As the country learned to adapt fast to evolving situations with a strong will to survive and thrive, Hallyu was destined to succeed. The convergence of cultural policies, creative industries, and digital technologies turned it into a tech-savvy cultural powerhouse. By breaking from conventions, mixing influences and making their own rules, it would lead in an era of social media and digital culture.

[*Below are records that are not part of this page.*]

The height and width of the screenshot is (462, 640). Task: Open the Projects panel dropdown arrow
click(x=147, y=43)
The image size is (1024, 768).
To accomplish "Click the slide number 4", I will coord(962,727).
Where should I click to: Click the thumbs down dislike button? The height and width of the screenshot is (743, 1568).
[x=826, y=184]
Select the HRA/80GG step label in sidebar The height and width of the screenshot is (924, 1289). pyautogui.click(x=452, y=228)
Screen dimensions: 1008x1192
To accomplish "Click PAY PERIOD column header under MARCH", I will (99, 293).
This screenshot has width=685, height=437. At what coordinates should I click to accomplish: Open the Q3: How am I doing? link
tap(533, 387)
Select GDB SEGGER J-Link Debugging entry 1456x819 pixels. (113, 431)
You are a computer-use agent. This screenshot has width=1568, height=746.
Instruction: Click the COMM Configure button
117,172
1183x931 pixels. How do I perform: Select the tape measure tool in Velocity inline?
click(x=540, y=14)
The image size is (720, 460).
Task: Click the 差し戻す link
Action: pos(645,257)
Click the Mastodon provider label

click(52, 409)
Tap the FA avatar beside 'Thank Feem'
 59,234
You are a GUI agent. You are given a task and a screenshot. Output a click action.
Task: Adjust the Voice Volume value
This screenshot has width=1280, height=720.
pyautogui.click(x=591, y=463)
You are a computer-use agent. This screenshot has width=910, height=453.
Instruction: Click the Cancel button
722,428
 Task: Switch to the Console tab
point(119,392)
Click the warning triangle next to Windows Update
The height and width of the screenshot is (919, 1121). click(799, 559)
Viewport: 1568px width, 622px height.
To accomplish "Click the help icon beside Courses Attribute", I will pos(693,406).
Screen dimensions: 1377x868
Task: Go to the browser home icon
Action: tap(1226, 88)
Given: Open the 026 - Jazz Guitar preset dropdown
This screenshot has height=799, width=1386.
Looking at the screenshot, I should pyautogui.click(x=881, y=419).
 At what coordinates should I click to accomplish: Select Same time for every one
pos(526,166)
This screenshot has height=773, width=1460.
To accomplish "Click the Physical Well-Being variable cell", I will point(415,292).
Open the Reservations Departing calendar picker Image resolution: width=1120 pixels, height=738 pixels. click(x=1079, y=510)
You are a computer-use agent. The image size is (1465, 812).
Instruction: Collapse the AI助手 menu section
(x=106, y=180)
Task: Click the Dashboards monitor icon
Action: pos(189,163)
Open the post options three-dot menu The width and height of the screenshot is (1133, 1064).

The Hanbok, Korea’s traditional dress, exhibited with contemporary pieces that merge history with futurism

It’s a form of soft power that developed with the country’s unique history and how it responded to it—a dream come true after all the hardships, as Kim Gu, leader of the Korean independence movement, expressed in his book: “I want our nation to be the most beautiful in the world. By this, I do not mean the most powerful nation. Because I have felt the pain of being invaded by another nation. I do not want my nation to invade others. It is sufficient that our wealth makes our lives abundant. It is sufficient that our strength is able to prevent foreign invasions. The only thing that I desire in infinite quantity is the power of a noble culture. This is because the power of culture both makes us happy and gives happiness to others.”